**Written problem:** Format the records as a JSON list of strings, one string per line and no blank lines, starting at the line that has "This screenshot has width=868, height=783." and stopping after the line that has "Action: point(1446,1028)".

**Input rows:**
********************

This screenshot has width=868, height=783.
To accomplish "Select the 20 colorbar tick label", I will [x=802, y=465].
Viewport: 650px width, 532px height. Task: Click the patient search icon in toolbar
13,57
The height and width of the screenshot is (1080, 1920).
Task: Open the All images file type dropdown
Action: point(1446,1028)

********************

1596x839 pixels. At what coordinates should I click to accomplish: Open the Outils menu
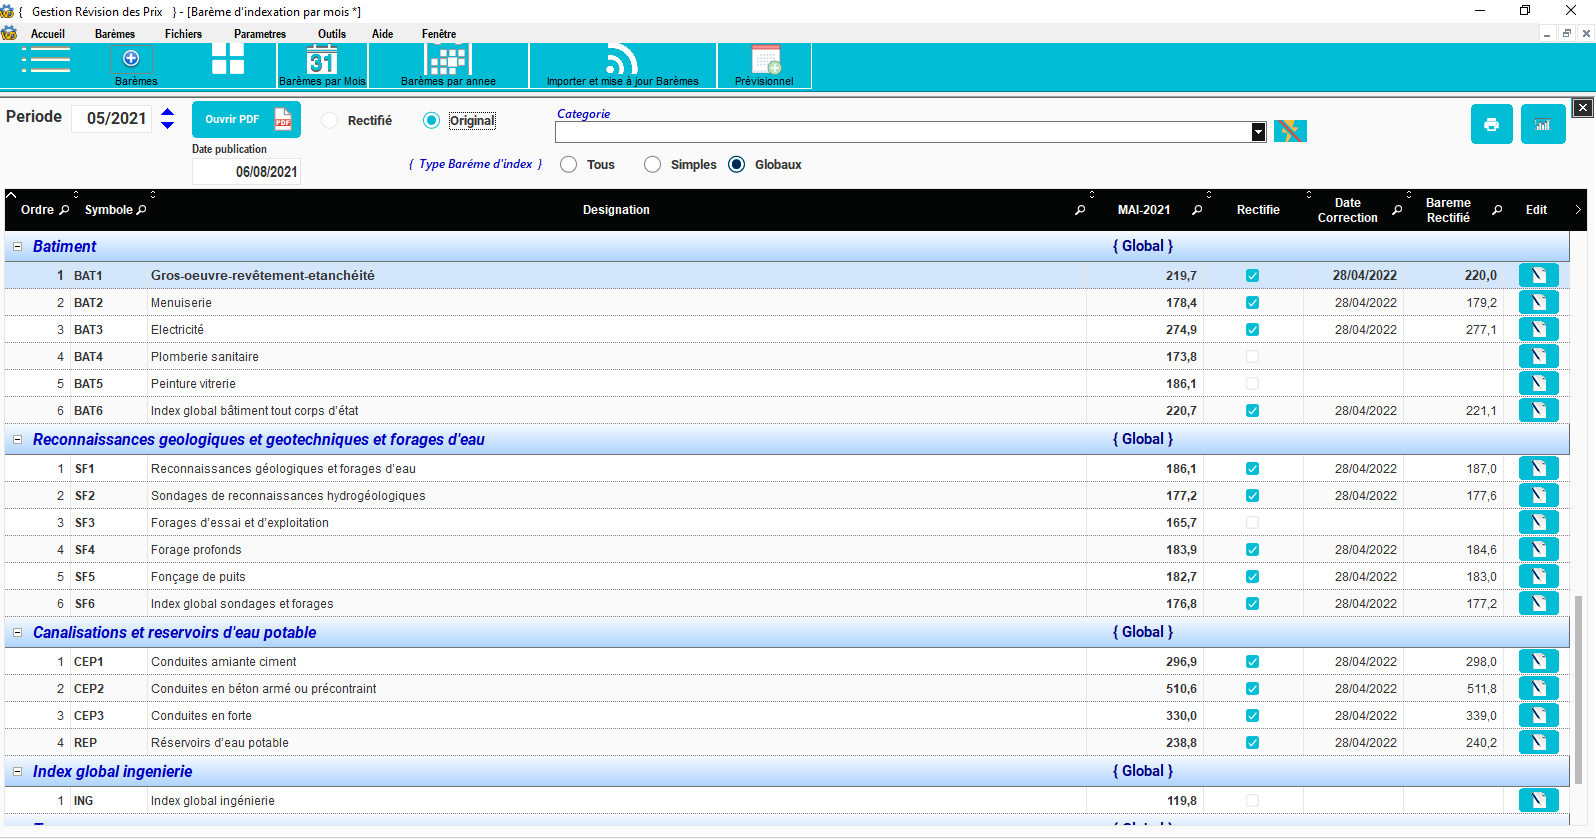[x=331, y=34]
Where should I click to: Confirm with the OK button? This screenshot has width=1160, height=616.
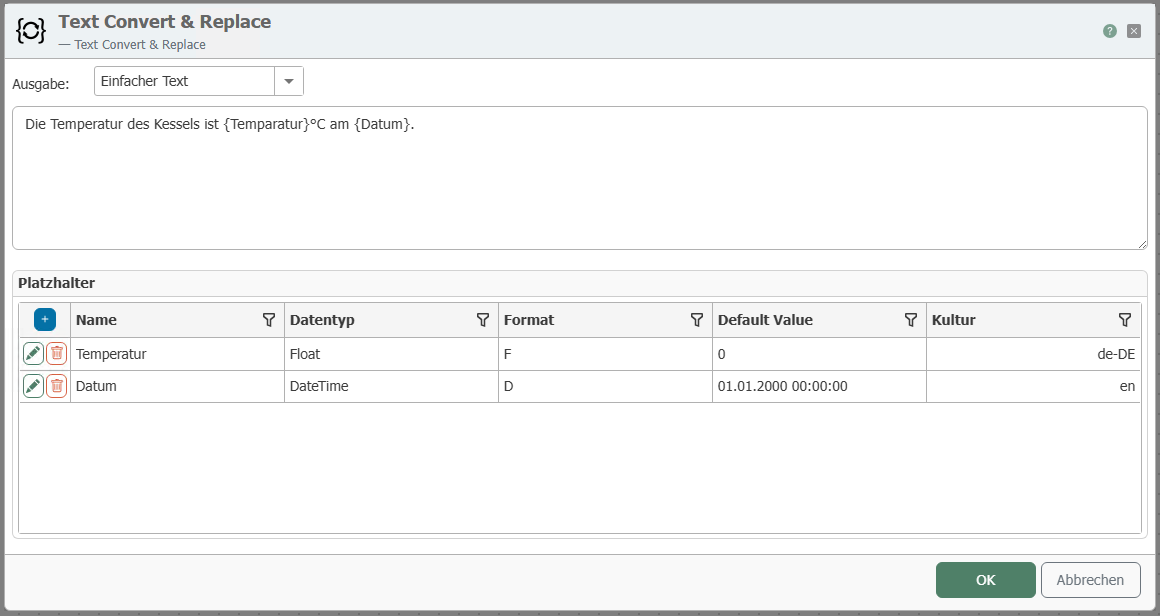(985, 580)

********************

**Task answer:**
[
  "This screenshot has width=868, height=783.",
  "To accomplish \"Select the 20 colorbar tick label\", I will [x=802, y=465].",
  "Viewport: 650px width, 532px height. Task: Click the patient search icon in toolbar",
  "13,57",
  "The height and width of the screenshot is (1080, 1920).",
  "Task: Open the All images file type dropdown",
  "Action: point(1446,1028)"
]